Local press offered the best, most extensive, coverage of the protesters, who demanded that the Army shutter its Western Hemisphere Institute for Security Cooperation (formerly the School of the Americas), which trains Latin American military officers at Fort Benning. The (Columbus) Ledger-Enquirer not only ran three separate, well-written and -reported stories (on Nov. 20, “Record number of protesters”; on Nov. 21, “Orderly protest”; and on Nov. 22, “[Arrested] protesters get first day in court”), it put together a slide show series with audio on its Web site that easily matches the best media packages that major dailies and news sites on the Internet have to offer. Take a look at this.
The protest was not completely ignored by the national media. The Associated Press sent its own reporter, and the AP story was used by, among others, The Boston Globe.

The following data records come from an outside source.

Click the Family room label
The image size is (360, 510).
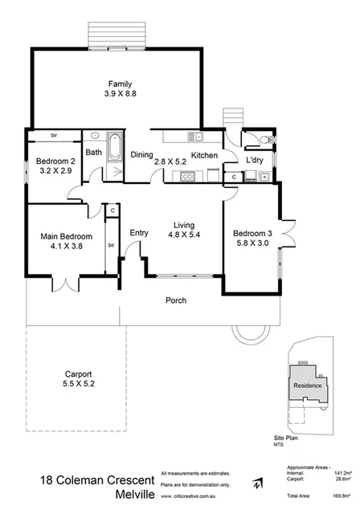[120, 84]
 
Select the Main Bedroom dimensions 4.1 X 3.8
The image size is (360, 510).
[67, 247]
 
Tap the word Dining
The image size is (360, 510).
[142, 156]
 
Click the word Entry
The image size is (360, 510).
[139, 233]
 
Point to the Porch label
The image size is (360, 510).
[176, 301]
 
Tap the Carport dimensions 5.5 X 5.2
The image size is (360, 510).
[78, 385]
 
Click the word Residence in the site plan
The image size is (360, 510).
[307, 385]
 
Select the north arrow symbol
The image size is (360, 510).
[256, 483]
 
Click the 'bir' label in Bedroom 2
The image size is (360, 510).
[54, 135]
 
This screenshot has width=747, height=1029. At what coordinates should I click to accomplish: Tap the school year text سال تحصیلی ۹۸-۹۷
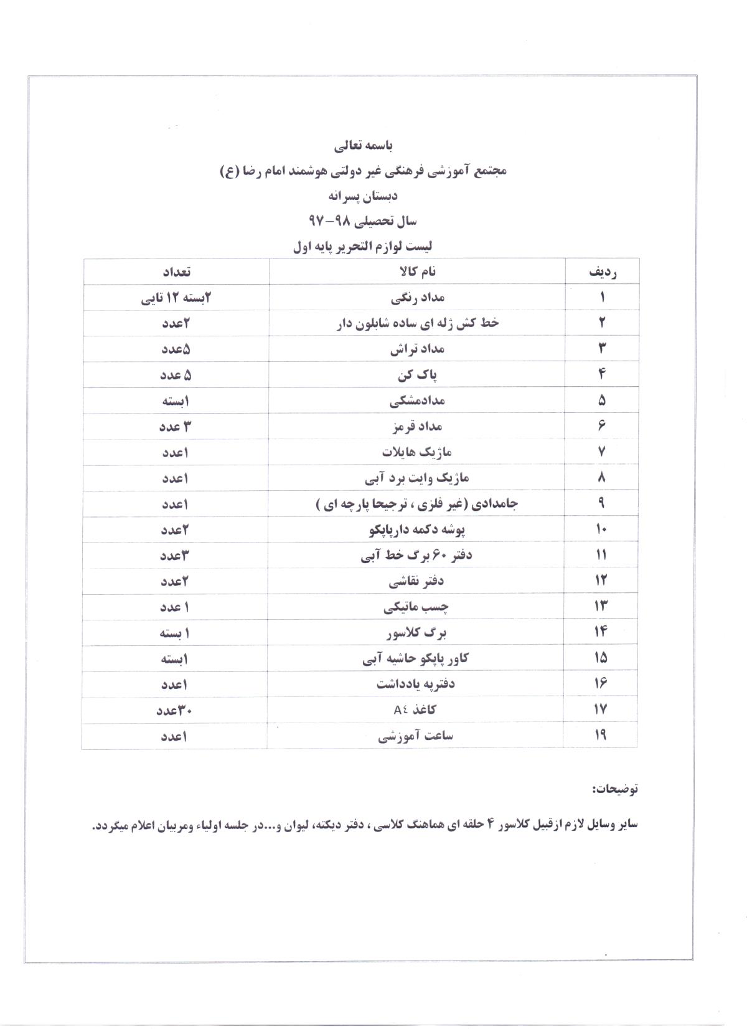363,220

The New York Times also covered the march, but chose to highlight the town’s and the military’s opposition to it with a Nov. 21 feature that ran under the headline “Annual Protest Draws Ire of Those Supporting Troops.” While it’s true the march has become an annual event, to call these demonstrations “as much a staple of fall as the Alabama-Auburn game,” to quote The Times, is to trivialize what it’s all about. Some critics might call the feature a whitewash.
The protest marches began 16 years ago, timed to coincide with the murders of six Jesuit priests, their housekeeper and her daughter in November 1989 in El Salvador by a death squad that included, according to a congressional investigation, 19 soldiers who had graduated from the School of the Americas. (SOA once even published a torture handbook among its training manuals.)
The military insists that the successor to SOA, which was shut down in 2001, has changed its practices and policies. But as the Just the Facts Web site notes, “WHINSEC is located in the same building and offers many of the same courses,” as the school it replaced. Doug Ireland, who calls himself “an old fan of SOA” wrote about it in the past and made the obvious connection to the torture at Abu Ghraib.
There’s also a notable feature-length documentary out there, “Hidden in Plain Sight,” released in 2003, about the school and U.S. policy in Latin America. Times reviewer Dave Kehr described it as “a sort of anthology of atrocity,” but also called it “a sober, focused piece that asks Americans [unlike the Nov. 21 Times feature] to take another look at what is going on in their own backyard.”